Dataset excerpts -
● ● ● ● ●

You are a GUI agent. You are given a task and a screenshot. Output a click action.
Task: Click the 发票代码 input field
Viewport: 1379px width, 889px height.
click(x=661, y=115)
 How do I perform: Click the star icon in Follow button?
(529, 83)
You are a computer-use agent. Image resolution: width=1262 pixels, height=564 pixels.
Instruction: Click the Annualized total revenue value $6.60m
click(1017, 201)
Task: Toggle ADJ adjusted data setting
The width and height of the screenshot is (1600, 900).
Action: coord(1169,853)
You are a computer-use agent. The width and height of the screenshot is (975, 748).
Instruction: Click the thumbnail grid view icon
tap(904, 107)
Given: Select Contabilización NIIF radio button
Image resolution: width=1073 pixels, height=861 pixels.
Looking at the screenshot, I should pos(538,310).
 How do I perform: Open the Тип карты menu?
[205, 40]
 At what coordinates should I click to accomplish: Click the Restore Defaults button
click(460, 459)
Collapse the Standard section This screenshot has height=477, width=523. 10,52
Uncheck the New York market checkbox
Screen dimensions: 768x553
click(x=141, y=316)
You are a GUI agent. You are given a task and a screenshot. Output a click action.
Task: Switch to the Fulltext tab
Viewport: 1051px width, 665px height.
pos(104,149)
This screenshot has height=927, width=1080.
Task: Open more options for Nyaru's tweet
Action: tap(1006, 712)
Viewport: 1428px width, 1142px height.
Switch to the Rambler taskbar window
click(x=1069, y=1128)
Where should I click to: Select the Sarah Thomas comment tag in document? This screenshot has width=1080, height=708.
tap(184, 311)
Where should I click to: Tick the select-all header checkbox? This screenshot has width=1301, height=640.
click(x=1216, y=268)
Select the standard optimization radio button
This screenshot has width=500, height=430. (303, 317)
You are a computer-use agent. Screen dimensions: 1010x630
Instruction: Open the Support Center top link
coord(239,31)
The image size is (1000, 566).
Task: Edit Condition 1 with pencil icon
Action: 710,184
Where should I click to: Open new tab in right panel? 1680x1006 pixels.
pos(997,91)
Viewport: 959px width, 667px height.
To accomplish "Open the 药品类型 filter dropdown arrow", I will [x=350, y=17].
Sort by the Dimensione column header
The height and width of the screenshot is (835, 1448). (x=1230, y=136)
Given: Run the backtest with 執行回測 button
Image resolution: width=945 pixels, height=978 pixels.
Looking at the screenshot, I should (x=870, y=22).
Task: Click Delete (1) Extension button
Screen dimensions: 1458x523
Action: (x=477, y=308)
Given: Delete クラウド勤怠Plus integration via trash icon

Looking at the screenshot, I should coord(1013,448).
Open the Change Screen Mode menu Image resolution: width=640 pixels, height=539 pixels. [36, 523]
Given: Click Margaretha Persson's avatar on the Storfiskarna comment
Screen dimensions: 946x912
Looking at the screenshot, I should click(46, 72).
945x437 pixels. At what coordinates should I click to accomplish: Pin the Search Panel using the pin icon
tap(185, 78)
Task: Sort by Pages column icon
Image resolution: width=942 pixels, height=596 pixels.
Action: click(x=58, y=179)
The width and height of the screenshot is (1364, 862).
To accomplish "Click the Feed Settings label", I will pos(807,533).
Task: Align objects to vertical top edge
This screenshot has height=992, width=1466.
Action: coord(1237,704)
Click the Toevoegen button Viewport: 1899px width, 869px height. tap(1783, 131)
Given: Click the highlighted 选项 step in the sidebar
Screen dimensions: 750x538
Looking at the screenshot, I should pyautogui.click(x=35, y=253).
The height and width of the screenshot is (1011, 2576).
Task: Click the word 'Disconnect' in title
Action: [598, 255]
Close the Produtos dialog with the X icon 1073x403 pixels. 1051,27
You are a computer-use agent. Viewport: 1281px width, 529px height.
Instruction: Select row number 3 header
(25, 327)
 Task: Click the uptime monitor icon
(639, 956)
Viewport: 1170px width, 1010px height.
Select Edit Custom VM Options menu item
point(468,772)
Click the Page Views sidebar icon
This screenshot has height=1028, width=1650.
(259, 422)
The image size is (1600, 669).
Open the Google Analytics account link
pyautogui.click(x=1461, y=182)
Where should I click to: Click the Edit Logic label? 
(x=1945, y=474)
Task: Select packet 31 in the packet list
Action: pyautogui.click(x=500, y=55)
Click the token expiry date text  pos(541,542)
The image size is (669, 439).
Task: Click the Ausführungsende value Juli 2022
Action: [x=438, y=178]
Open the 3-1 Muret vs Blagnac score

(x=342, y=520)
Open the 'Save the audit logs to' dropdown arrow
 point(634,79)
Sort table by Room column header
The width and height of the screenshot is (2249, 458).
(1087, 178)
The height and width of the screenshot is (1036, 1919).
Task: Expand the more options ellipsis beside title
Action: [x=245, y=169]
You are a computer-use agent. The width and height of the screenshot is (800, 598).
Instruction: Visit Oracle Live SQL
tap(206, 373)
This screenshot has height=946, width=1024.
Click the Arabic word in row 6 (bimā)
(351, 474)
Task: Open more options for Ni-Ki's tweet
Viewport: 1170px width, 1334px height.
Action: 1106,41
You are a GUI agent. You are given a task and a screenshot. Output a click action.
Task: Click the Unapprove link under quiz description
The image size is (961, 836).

● ● ● ● ●

Problem statement -
All records above must be printed again, exactly.

Answer to this problem -
You are a GUI agent. You are given a task and a screenshot. Output a click action.
Task: Click the 发票代码 input field
Viewport: 1379px width, 889px height.
click(x=661, y=115)
 How do I perform: Click the star icon in Follow button?
(529, 83)
You are a computer-use agent. Image resolution: width=1262 pixels, height=564 pixels.
Instruction: Click the Annualized total revenue value $6.60m
click(1017, 201)
Task: Toggle ADJ adjusted data setting
The width and height of the screenshot is (1600, 900).
Action: coord(1169,853)
You are a computer-use agent. The width and height of the screenshot is (975, 748).
Instruction: Click the thumbnail grid view icon
tap(904, 107)
Given: Select Contabilización NIIF radio button
Image resolution: width=1073 pixels, height=861 pixels.
Looking at the screenshot, I should pos(538,310).
 How do I perform: Open the Тип карты menu?
[205, 40]
 At what coordinates should I click to accomplish: Click the Restore Defaults button
click(460, 459)
Collapse the Standard section This screenshot has height=477, width=523. 10,52
Uncheck the New York market checkbox
Screen dimensions: 768x553
click(x=141, y=316)
You are a GUI agent. You are given a task and a screenshot. Output a click action.
Task: Switch to the Fulltext tab
Viewport: 1051px width, 665px height.
pos(104,149)
This screenshot has height=927, width=1080.
Task: Open more options for Nyaru's tweet
Action: tap(1006, 712)
Viewport: 1428px width, 1142px height.
Switch to the Rambler taskbar window
click(x=1069, y=1128)
Where should I click to: Select the Sarah Thomas comment tag in document? This screenshot has width=1080, height=708.
tap(184, 311)
Where should I click to: Tick the select-all header checkbox? This screenshot has width=1301, height=640.
click(x=1216, y=268)
Select the standard optimization radio button
This screenshot has width=500, height=430. (303, 317)
You are a computer-use agent. Screen dimensions: 1010x630
Instruction: Open the Support Center top link
coord(239,31)
The image size is (1000, 566).
Task: Edit Condition 1 with pencil icon
Action: 710,184
Where should I click to: Open new tab in right panel? 1680x1006 pixels.
pos(997,91)
Viewport: 959px width, 667px height.
To accomplish "Open the 药品类型 filter dropdown arrow", I will [x=350, y=17].
Sort by the Dimensione column header
The height and width of the screenshot is (835, 1448). (x=1230, y=136)
Given: Run the backtest with 執行回測 button
Image resolution: width=945 pixels, height=978 pixels.
Looking at the screenshot, I should (x=870, y=22).
Task: Click Delete (1) Extension button
Screen dimensions: 1458x523
Action: (x=477, y=308)
Given: Delete クラウド勤怠Plus integration via trash icon

Looking at the screenshot, I should coord(1013,448).
Open the Change Screen Mode menu Image resolution: width=640 pixels, height=539 pixels. [36, 523]
Given: Click Margaretha Persson's avatar on the Storfiskarna comment
Screen dimensions: 946x912
Looking at the screenshot, I should click(46, 72).
945x437 pixels. At what coordinates should I click to accomplish: Pin the Search Panel using the pin icon
tap(185, 78)
Task: Sort by Pages column icon
Image resolution: width=942 pixels, height=596 pixels.
Action: click(x=58, y=179)
The width and height of the screenshot is (1364, 862).
To accomplish "Click the Feed Settings label", I will pos(807,533).
Task: Align objects to vertical top edge
This screenshot has height=992, width=1466.
Action: coord(1237,704)
Click the Toevoegen button Viewport: 1899px width, 869px height. tap(1783, 131)
Given: Click the highlighted 选项 step in the sidebar
Screen dimensions: 750x538
Looking at the screenshot, I should pyautogui.click(x=35, y=253).
The height and width of the screenshot is (1011, 2576).
Task: Click the word 'Disconnect' in title
Action: [598, 255]
Close the Produtos dialog with the X icon 1073x403 pixels. 1051,27
You are a computer-use agent. Viewport: 1281px width, 529px height.
Instruction: Select row number 3 header
(25, 327)
 Task: Click the uptime monitor icon
(639, 956)
Viewport: 1170px width, 1010px height.
Select Edit Custom VM Options menu item
point(468,772)
Click the Page Views sidebar icon
This screenshot has height=1028, width=1650.
(259, 422)
The image size is (1600, 669).
Open the Google Analytics account link
pyautogui.click(x=1461, y=182)
Where should I click to: Click the Edit Logic label? 
(x=1945, y=474)
Task: Select packet 31 in the packet list
Action: pyautogui.click(x=500, y=55)
Click the token expiry date text  pos(541,542)
The image size is (669, 439).
Task: Click the Ausführungsende value Juli 2022
Action: [x=438, y=178]
Open the 3-1 Muret vs Blagnac score

(x=342, y=520)
Open the 'Save the audit logs to' dropdown arrow
 point(634,79)
Sort table by Room column header
The width and height of the screenshot is (2249, 458).
(1087, 178)
The height and width of the screenshot is (1036, 1919).
Task: Expand the more options ellipsis beside title
Action: [x=245, y=169]
You are a computer-use agent. The width and height of the screenshot is (800, 598).
Instruction: Visit Oracle Live SQL
tap(206, 373)
This screenshot has height=946, width=1024.
Click the Arabic word in row 6 (bimā)
(351, 474)
Task: Open more options for Ni-Ki's tweet
Viewport: 1170px width, 1334px height.
Action: 1106,41
You are a GUI agent. You are given a task and a screenshot. Output a click action.
Task: Click the Unapprove link under quiz description
The image size is (961, 836).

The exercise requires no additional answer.